Last Week in Review: Congress Printing, Fed Exiting
Among the many stories happening this past week, the elephant in the room remains Afghanistan. There is so much uncertainty and it isn’t clear when, how and if it ends. In challenging times like these, bond prices and rates typically improve, but they didn’t. Rates crept higher week over week. Let’s break it all down and discuss what to look for next week.
Cranking up the Printing Press
Congress is preparing to vote on nearly $5T on spending next year. That is a serious amount of money, and it comes with a cost. First, the Treasury must sell bonds in weekly auctions in order to create the money to spend.
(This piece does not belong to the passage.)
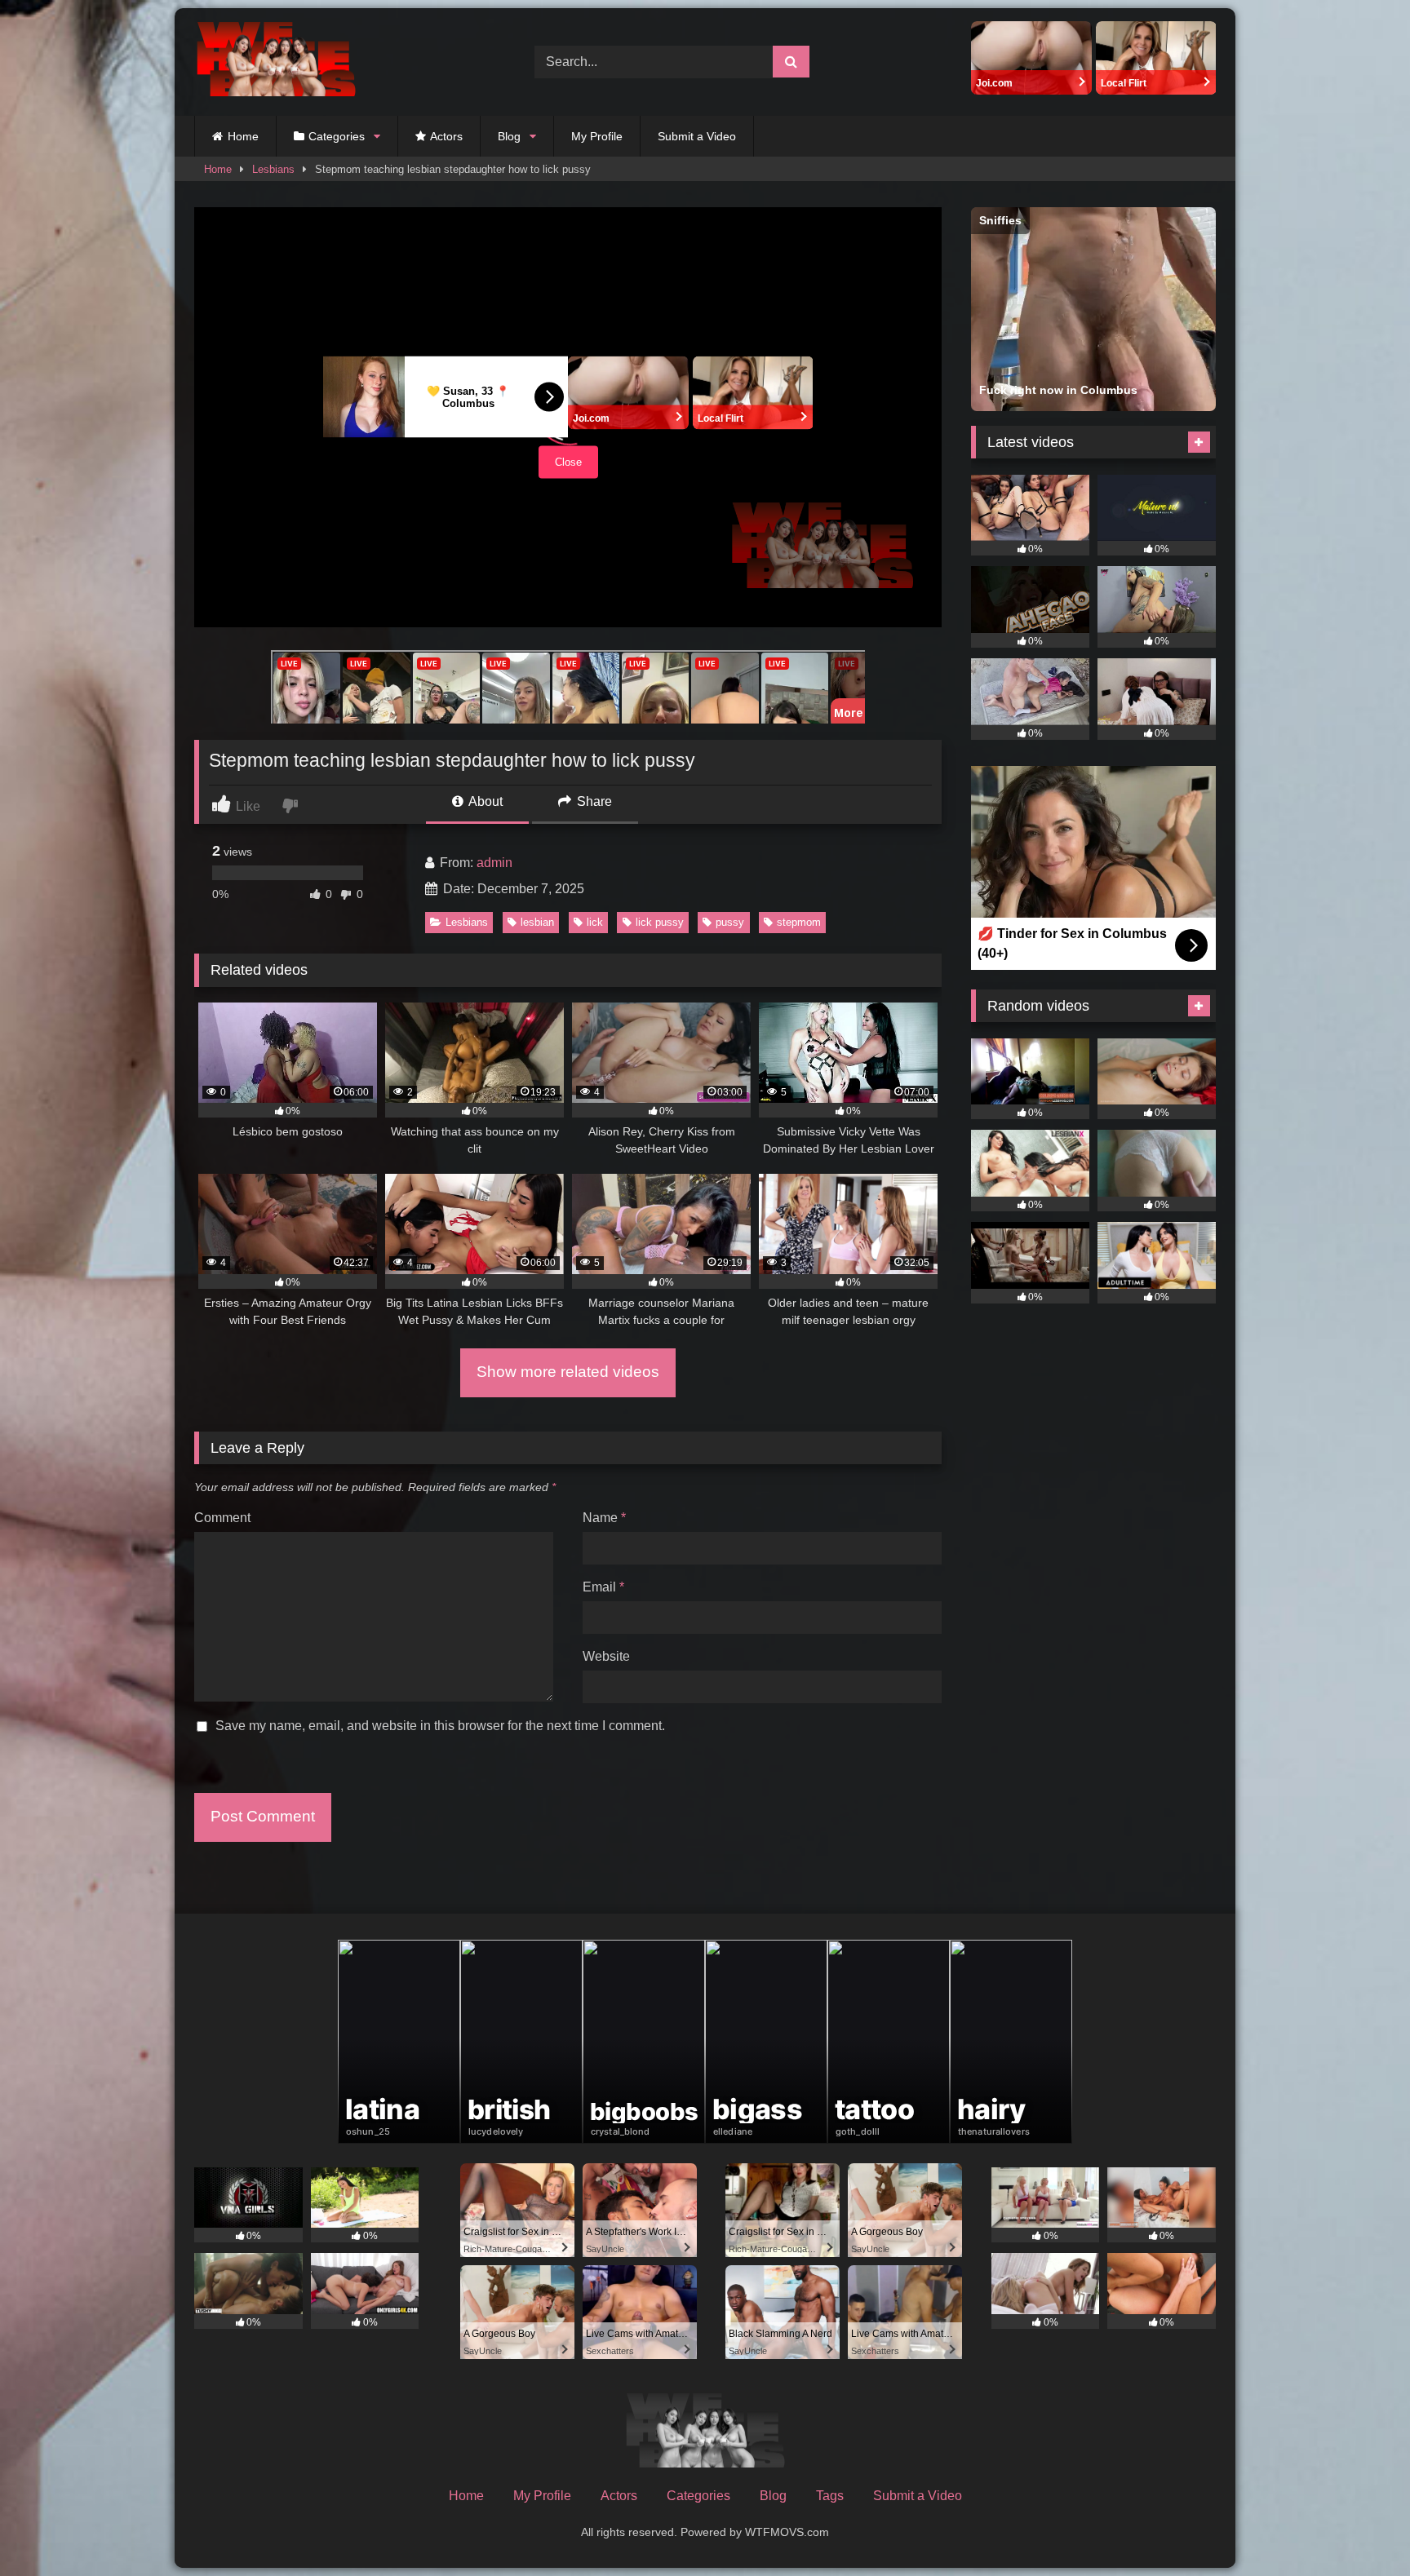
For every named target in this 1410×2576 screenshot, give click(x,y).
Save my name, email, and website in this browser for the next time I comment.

This means we need buyers, and a lot of them to purchase all this paper. These buyers must also be confident that the bonds don’t decline in value causing a capital loss sometime in the future.
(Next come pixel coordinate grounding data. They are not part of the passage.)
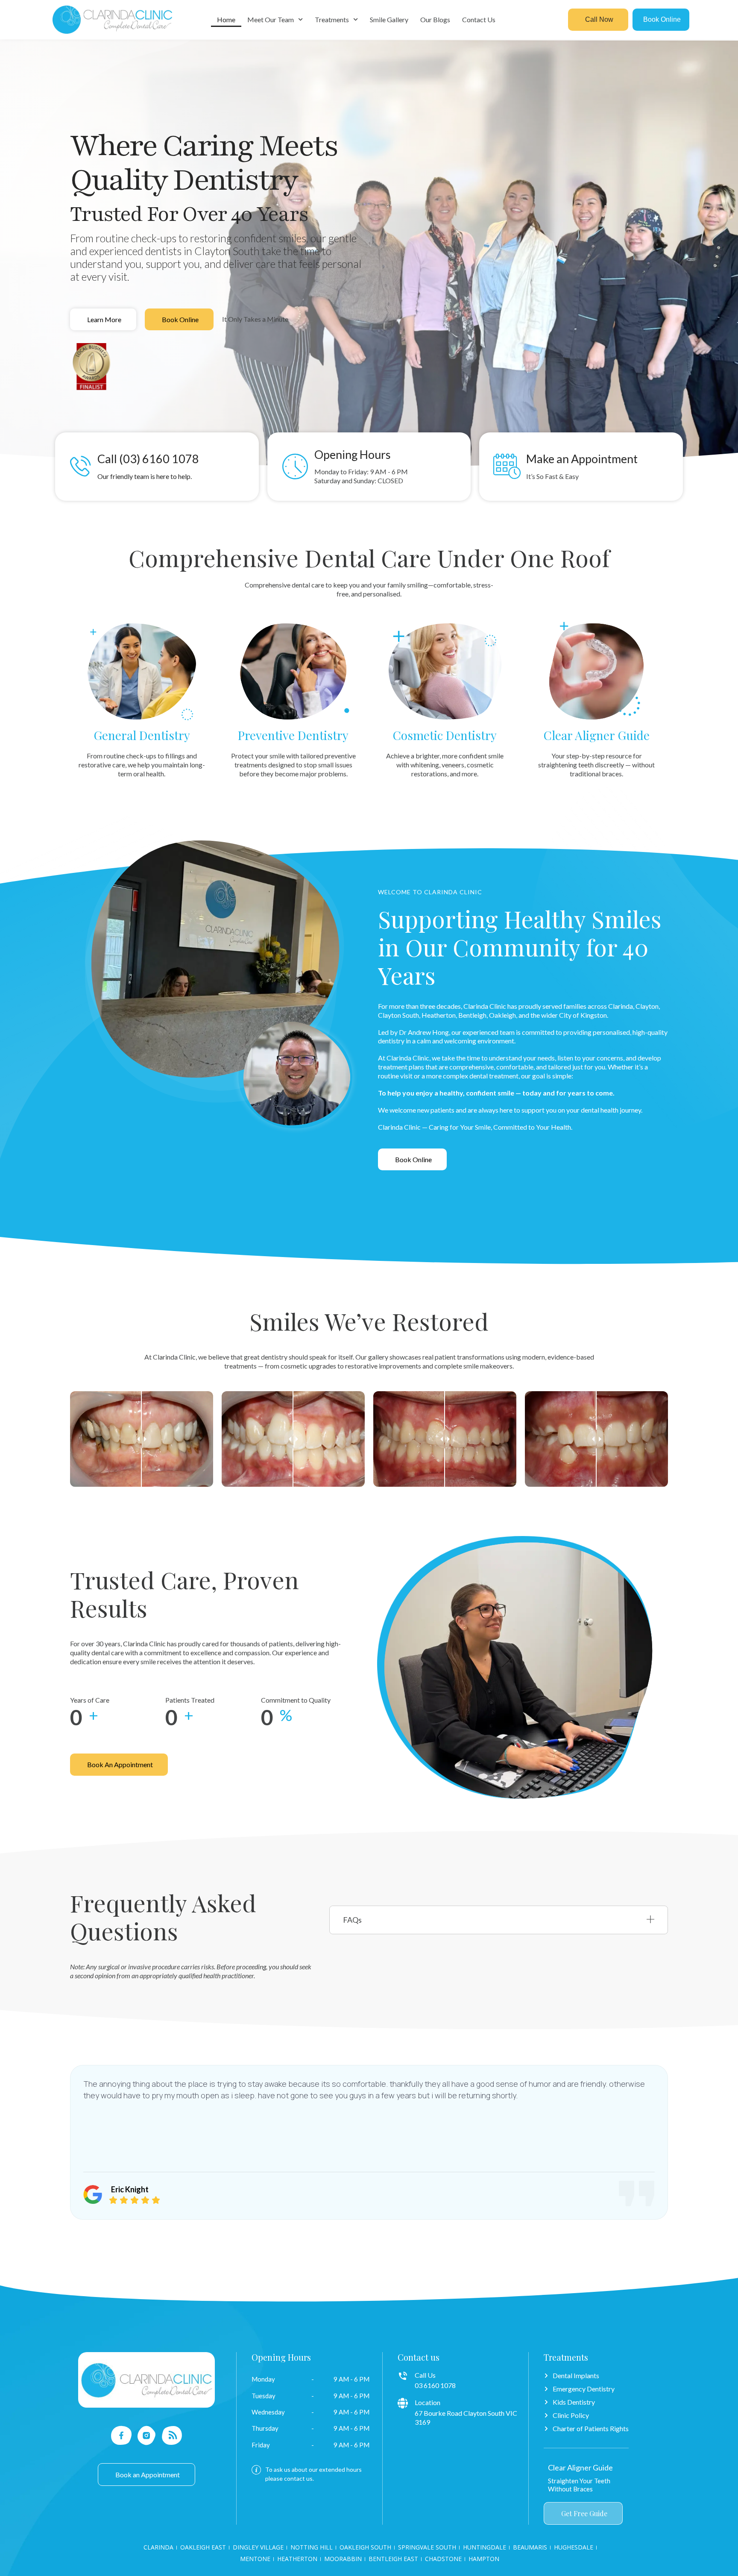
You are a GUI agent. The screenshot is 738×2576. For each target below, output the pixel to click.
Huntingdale (484, 2547)
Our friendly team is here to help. (144, 476)
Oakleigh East (203, 2547)
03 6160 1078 (435, 2385)
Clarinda (158, 2547)
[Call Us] (403, 2376)
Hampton (484, 2559)
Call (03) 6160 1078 (148, 459)
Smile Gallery (389, 19)
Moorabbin (343, 2559)
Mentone (255, 2559)
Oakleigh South (365, 2547)
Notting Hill (311, 2547)
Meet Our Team (270, 19)
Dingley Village (258, 2547)
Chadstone (443, 2559)
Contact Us (478, 19)
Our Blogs (435, 19)
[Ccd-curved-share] (172, 2435)
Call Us (425, 2375)
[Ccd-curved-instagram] (146, 2435)
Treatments (332, 19)
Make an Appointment (582, 459)
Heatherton (297, 2559)
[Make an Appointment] (507, 466)
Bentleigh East (393, 2559)
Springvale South (427, 2547)
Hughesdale (573, 2547)
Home (226, 19)
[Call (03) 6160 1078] (80, 466)
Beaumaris (530, 2547)
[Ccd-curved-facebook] (121, 2435)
What would cause bond prices to decline and rates to move higher? Here are a few things that could cause higher rates:
Persistently high inflation: At the moment, we are seeing very high year-over-year inflation, but the Fed says it will be mostly “transitory” or temporary in nature. If the Fed is incorrect and inflation remains persistently high, rates must creep higher. The Consumer Price Index, CPI, is currently 5.3% annually, more than three times higher than our 10-year yield, currently sitting at 1.35%. Inflation being higher than Treasury rates is an unsustainable trend but, there is a big reason why it exists today.
The Fed stops buying bonds: The Fed is currently purchasing at least $120B in Treasuries and Mortgage-backed securities every month. There are calls to taper and stop purchasing bonds. If and when the Fed exits, rates could move sharply higher, much like they did back in 2013 – hence the term “taper tantrum”.
U.S. Dollar decline: Should the enormous spending plan be passed; it could have a negative effect on the US Dollar. When the dollar declines, it makes US dollar denominated commodities like Oil more expensive, thereby lifting prices and causing inflation.
Bottom line: There is a lot of uncertainty in Afghanistan, Washington DC and the Fed. We don’t know if these spending bills will even pass or if conditions warrant the Fed to taper anytime soon. However, if and when the Fed signals they are exiting their bond buying program, rates are likely headed higher and possibly in a hurry.